In most of the world, profits rather than environmental concerns drive recycling, which is largely performed by self-employed waste pickers. It's a dirty job but highly efficient: In Nanjing, for example, a city of 9 million people located 200 miles from Shanghai, waste pickers recovered as much as 80% of the city's recyclables (around 500,000 metric tons) as recently as 2015.
Without those workers, as Beijing learned to its chagrin when it pushed out hundreds of thousands of waste pickers in advance of the 2008 Olympics, the trash simply piles up. Unfortunately, as countries become more affluent, waste picking as a profession is becoming less attractive. Better-paying job opportunities exist, while affluent homebuyers are naturally reluctant to have folks rummaging around in their garbage. Cities, too, are pushing out the small, unattractive recycling businesses that buy from waste pickers and sustain the informal industry.
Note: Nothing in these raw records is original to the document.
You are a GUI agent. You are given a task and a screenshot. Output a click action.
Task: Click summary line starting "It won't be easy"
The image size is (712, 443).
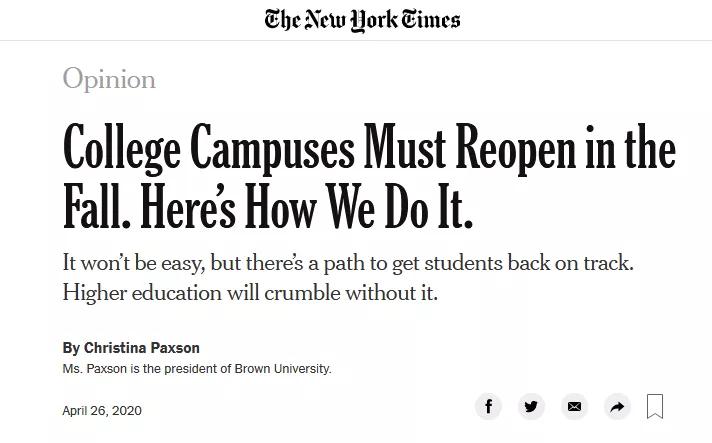coord(347,263)
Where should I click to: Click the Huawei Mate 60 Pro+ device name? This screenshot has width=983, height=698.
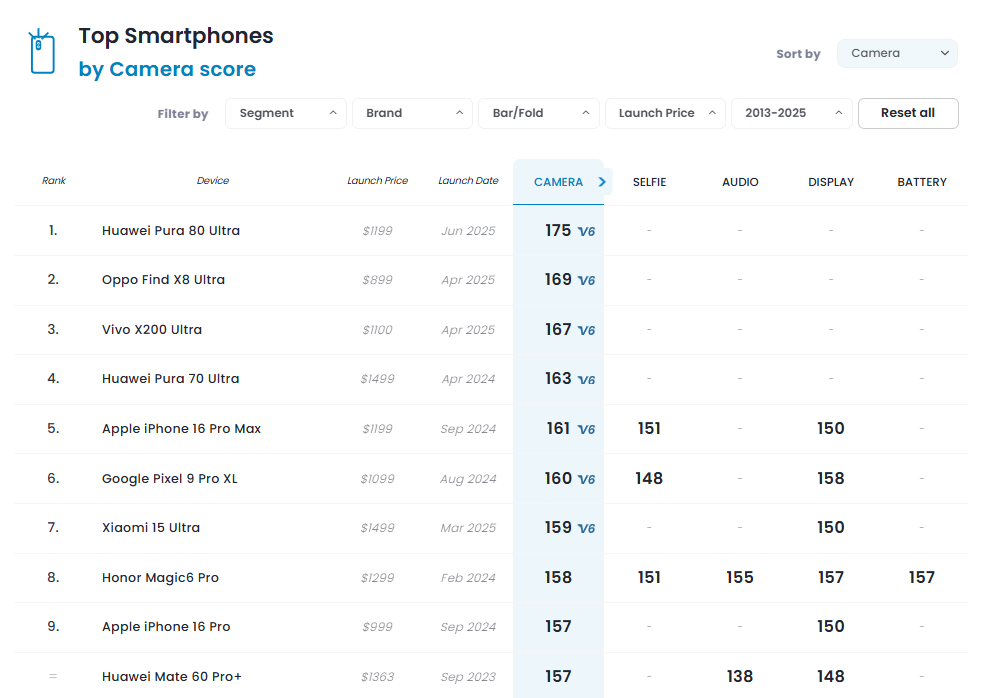[172, 677]
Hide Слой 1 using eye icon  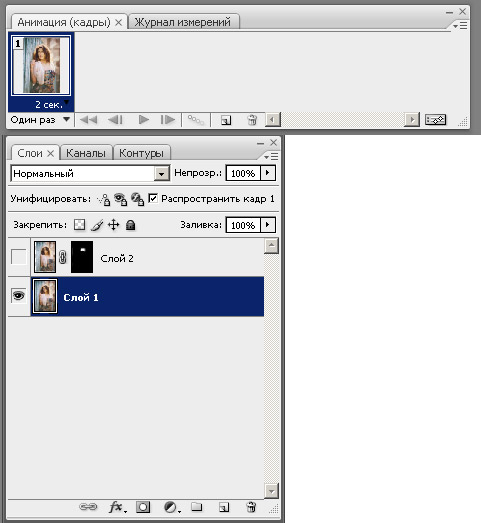pos(19,296)
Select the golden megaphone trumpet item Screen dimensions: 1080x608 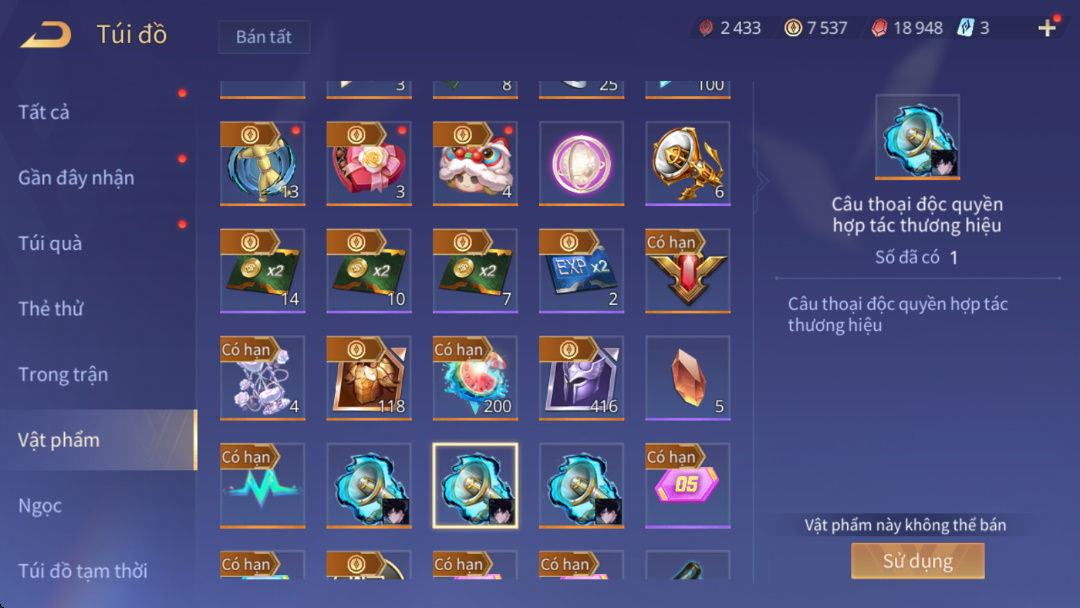[x=687, y=163]
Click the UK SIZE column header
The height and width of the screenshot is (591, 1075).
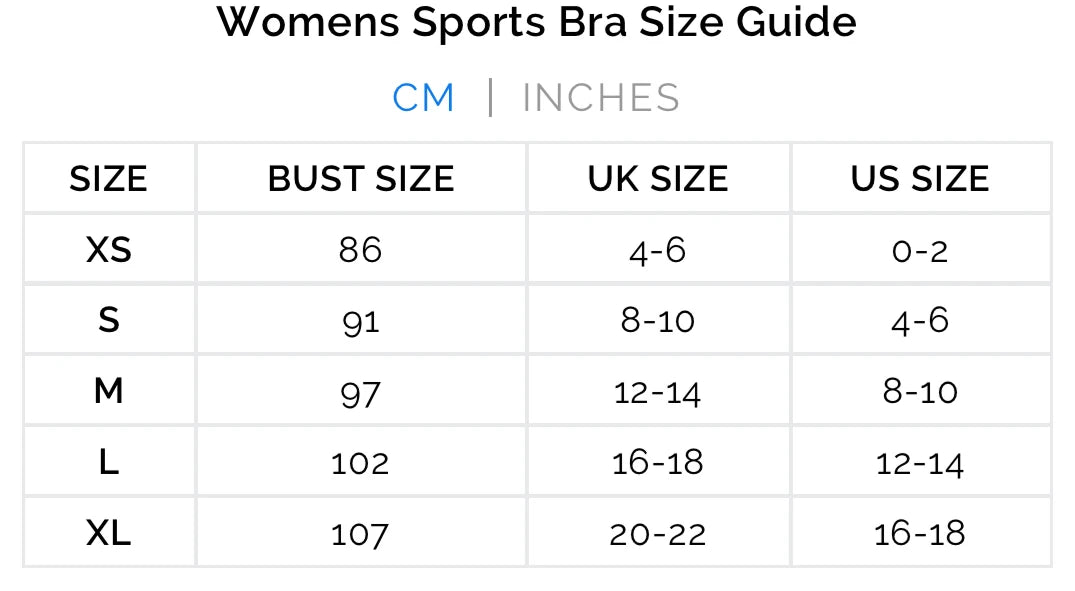coord(658,179)
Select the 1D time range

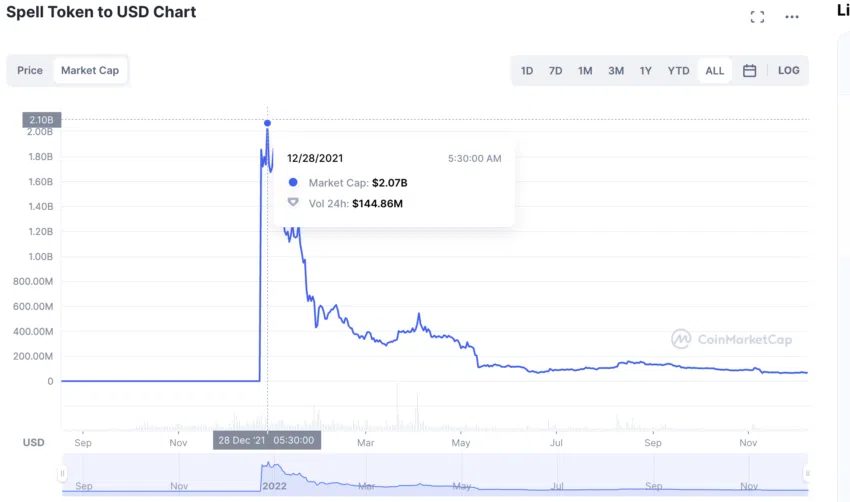point(527,70)
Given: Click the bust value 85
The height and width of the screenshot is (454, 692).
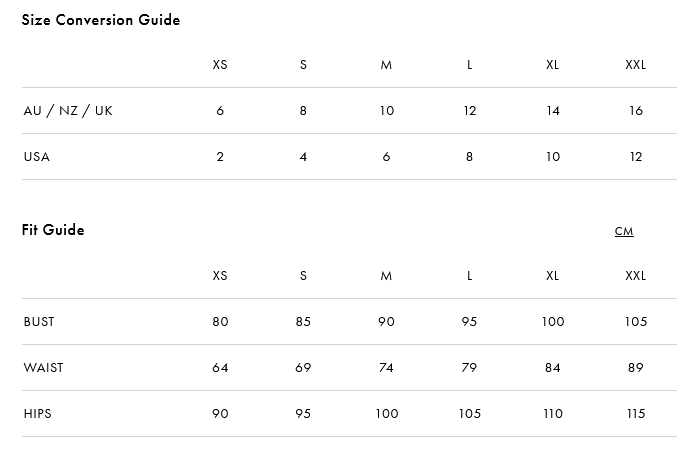Looking at the screenshot, I should 303,322.
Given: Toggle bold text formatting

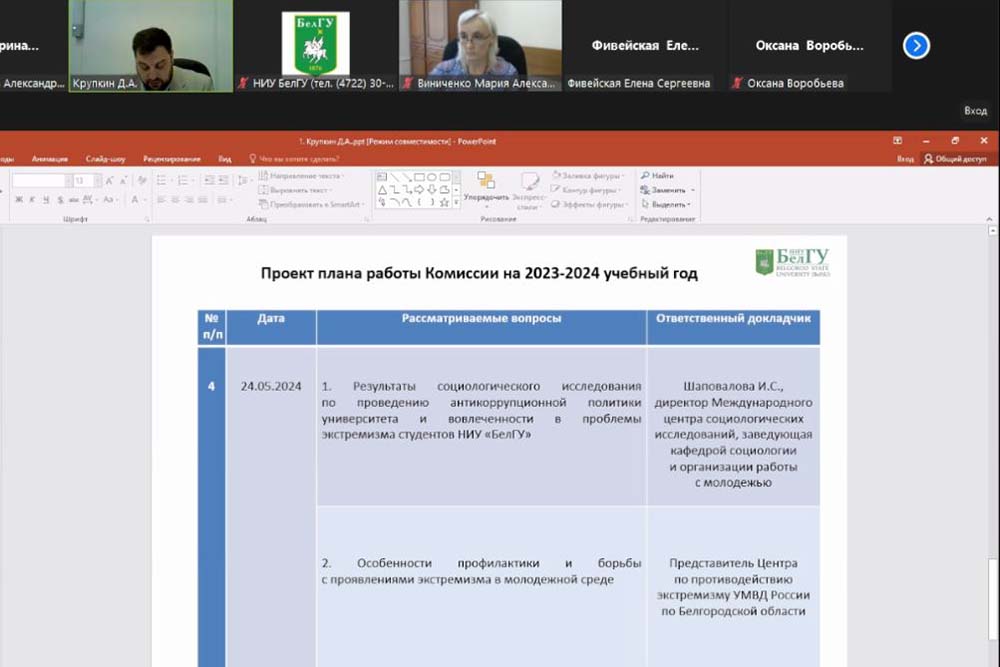Looking at the screenshot, I should tap(18, 200).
As far back as 2000, the Chinese government foresaw this problem and designated eight cities, including Shanghai, to pilot municipal recycling programs. They all failed miserably. Not only did the cities lack the equipment and facilities to recycle, residents were given no incentives to sort their trash or education in why it was so important. This ignorance persists. A 2018 survey of 3,600 residents of major Chinese cities found that nearly three-quarters could not identify how to properly sort their trash for recycling.
Regardless, the government is trying again. In 2017, China's powerful policy-making State Council announced a plan to promote "garbage sorting" in China's major cities. Specifics were left to local officials and, over the last two years, several have embarked on modest pilot programs.
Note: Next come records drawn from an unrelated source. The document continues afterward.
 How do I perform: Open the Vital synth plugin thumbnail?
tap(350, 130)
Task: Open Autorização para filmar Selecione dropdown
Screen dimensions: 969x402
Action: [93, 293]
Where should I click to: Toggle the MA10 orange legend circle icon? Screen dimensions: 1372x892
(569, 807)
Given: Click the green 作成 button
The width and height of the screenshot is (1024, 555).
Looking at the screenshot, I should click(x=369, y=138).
Shanghai's new program is the most visible and extensive municipal recycling initiative ever attempted in China. Under the plan, citizens are required to sort their trash into four separate categories: food waste, recyclables, hazardous wastes (such as batteries and light bulbs) and "residual wastes" (which include everything from floor sweepings to pottery).
Importantly, the system in Shanghai is uniquely public and punitive. Residents can only dispose of waste during certain hours, ensuring that neighbors will see who is and who isn’t sorting properly. They must empty food waste into public bins without using bags, so everyone can also see what they’re throwing away. Fines of up to 200 yuan, roughly $30, await those who don’t sort. And officials threaten to cut off garbage collection for whole communities if they don’t abide by the rules.
At the same time, Shanghai has spent weeks using every possible propaganda tool at its disposal, from social media to local and even national newspapers, to explain how and why residents should recycle. On Sina Weibo, China's Twitter-like social media service, the subject has repeatedly trended, with reports that the new regulations apply to foreign tourists as well proving particularly popular. Younger Chinese seem to have favorable opinions of the program, though they fear it will be time-consuming.
Far more will be required. Shanghai and other cities have yet to build the infrastructure needed to manage even properly sorted waste. They require trucks designed to carry sorted recyclables; large, industrial-scale recycling facilities; and environmentally sound incineration and composting sites for the "residual" and organic wastes. This will require years and billions in investment.
Still, the fact that Shanghai has residents thinking and talking about waste on social media, in their compounds and at home is remarkable progress. It's also a lesson to other developing countries that the first step in creating a modern waste management system is to educate the public and foster a sense that recycling is a collective civic responsibility. If the world is going to clean up its trash heaps, Shanghai’s new program could well be the model.